Two of Smith’s designs were solidified – the Flame and the Esprit (pronounced espree). Both featured alder bodies with routed tone chambers, maple tops, and set-in necks.

The Flame’s body is slightly larger than a Gibson Les Paul, and features two slightly offset cutaways, similar to Gibson’s SG. Two special-design humbucking pickups were developed via Schaller, as was a tailpiece with fine-tuners. The intention was to offer an electronically versatile alternative to the Gibson Les Paul.

The Esprit’s body is slightly larger than the Flame’s, and features two symmetrical cutaways. As with the Flame, two special-design Schaller humbuckers were employed in conjunction with the fine-tuning tailpiece.
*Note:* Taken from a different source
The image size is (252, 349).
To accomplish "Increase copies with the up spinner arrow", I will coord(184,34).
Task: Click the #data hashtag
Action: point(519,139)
This instrument was intended as an alternative to the Gibson ES-335.

A third model was an archtop designed by the late James D’Aquisto. His design included some imaginative, versatile features and stands as a testament to D’Aquisto’s creativity as a luthier.

These three designs were marketed together as the Fender Master Series.

Once designs were approved, the company turned its attention to issues of manufacturing and production. Fender decided that, at that time, it did not possess the technology to build the instruments. The Japanese company Fujigen Gakki (which served as an Ibanez facility) was contracted by Fender to manufacture the line.

Fender ultimately decided to produce three models of both types. The suffixes Standard, Elite, and Ultra were added under the headings Flame and Esprit. Standards featured dot inlays and chrome tuners. The Elites featured diamond-flake inlays and pearloid-button tuners. And the Ultras had split-block shell inlays, ebony-button tuners and gold hardware. Finish options on the Standards were limited to black, autumn sunburst, and cherry sunburst. The Elite and Ultra were also available in white or pink frost, and candy red or candy green metallic burst.

Smith said Fender offered the Kahler tremolo bridge as an option on these guitars. He recalls Fender made the modification post-production, and relatively few were shipped.

He was unable to find records indicating quantities made, but estimated that between late 1983 and 1985, a few thousand were manufactured. In retrospect, Smith feels the guitars were successful in regard to quality and public perception. The line’s downfall was the sale and subsequent transitional period experienced by Fender. In 1986, Robben Ford was brought on as an endorser of the Esprit model, then Fender reworked the production concept and dubbed the guitar the Robben Ford signature model.